After 2014, the district will have to pay fees toward the Patient-Centered Outcomes Research Institute (PCORI).
The district will have to pay $1 per person covered on any insurance plan offered by the district in 2013 and $2 per person in the following years to fund the operations of the PCORI, an agency formed by the federal health reform legislation to improve the delivery of health care, Lindberg said.
The district will also have to pay transitional reinsurance fees under the ACA.
This is a temporary fee for 2014-2016 and it will cost the district $63 for each person covered under the district insurance plan.
“The fee assists the federal insurance exchange with its initial operations,” Lindberg said.
Non-compliance could cost up to $1.5 million in fines, based on the 660 employees that are eligible for benefits, he said.
The district is scrambling to understand the ACA requirements and to come into compliance, he said.

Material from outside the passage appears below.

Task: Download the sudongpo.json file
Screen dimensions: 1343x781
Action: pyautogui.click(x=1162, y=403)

The ACA law itself is 2,005 pages and there are thousand of pages of rules that the regulating agencies expect the district to comply with immediately once they are published, Lindberg said.
The problem is not all of the regulations have been created yet and the agencies overseeing the ACA have provided little guidance on what to expect from rules, he said.

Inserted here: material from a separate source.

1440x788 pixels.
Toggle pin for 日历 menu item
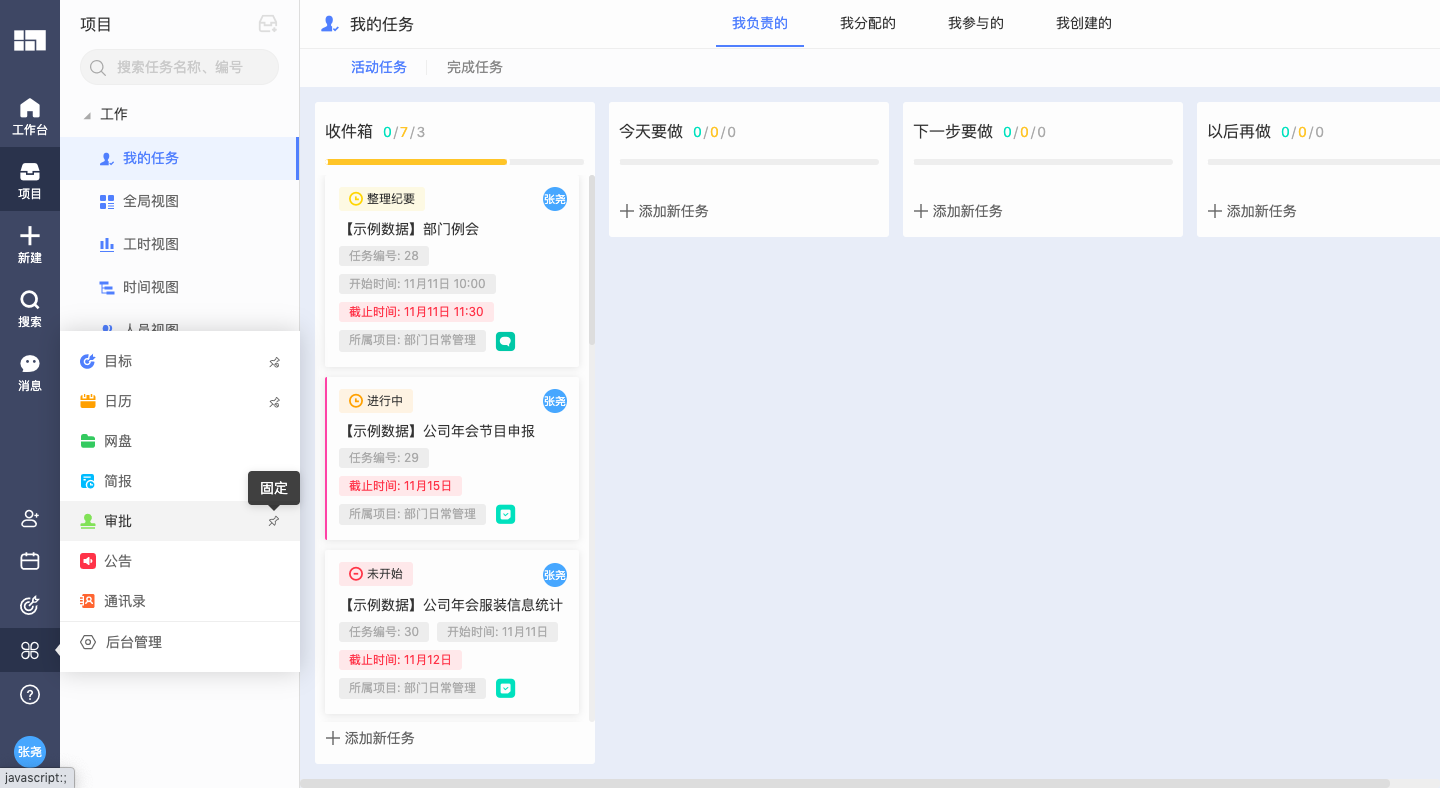point(274,402)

Federal agencies rarely give more than 30 days for people to come into compliance and the U.S. Health and Human Services Department is still in the rule-making process with no expected completion date, Lindberg said.
While a lot of the details surrounding the requirements of the ACA are unclear, what is clear is that the ACA has two large penalties for non-compliance.
If the district does not offer health insurance to all benefit-eligible employees, it could be fined $2,000 per benefit-eligible employee each year, Lindberg said.
For employees to be eligible for district insurance coverage, they must work a minimum of 1,020 hours a year, he said.
If one of the district’s employees goes to the insurance exchange seeking an insurance subsidy, he/she would have to work a minimum of 1,500 hours a year, Lindberg said.
If the insurance exchange finds the employee to be eligible for the subsidy, the district would then have to do an analysis all of its benefit-eligible employees, who work 1,500 hours, and pay a $3,000 fine for each of employee eligible for the subsidy, he said.
The district’s health insurance plan must be considered affordable, costing less than 9.5 percent of the household income, and sufficient, meaning 60 percent or more of the medical expenses are paid for by the plan.
How that is determined is still being investigated, according to Lindberg.
The 40-page federal document detailing what goes into the sufficiency aspect was released Feb. 28 and he is still analyzing it, Lindberg said.
It will be up to an yet-to-be named federal agency to determine if the insurance offered by the district is sufficient and affordable, Lindberg said.
Whether the district complies with the soon-to-be set rules or not, ACA is still going to cost the district money, he said.
“If the district complies with the rules to avoid the penalties, it still results in a tax burden for the district,” Lindberg said.
Unlike the private sector or some government agencies, the district is not able to raise its income without voter approval, he said.
The district will have to finalize its health insurance plan to comply with ACA by Jan. 1, 2014.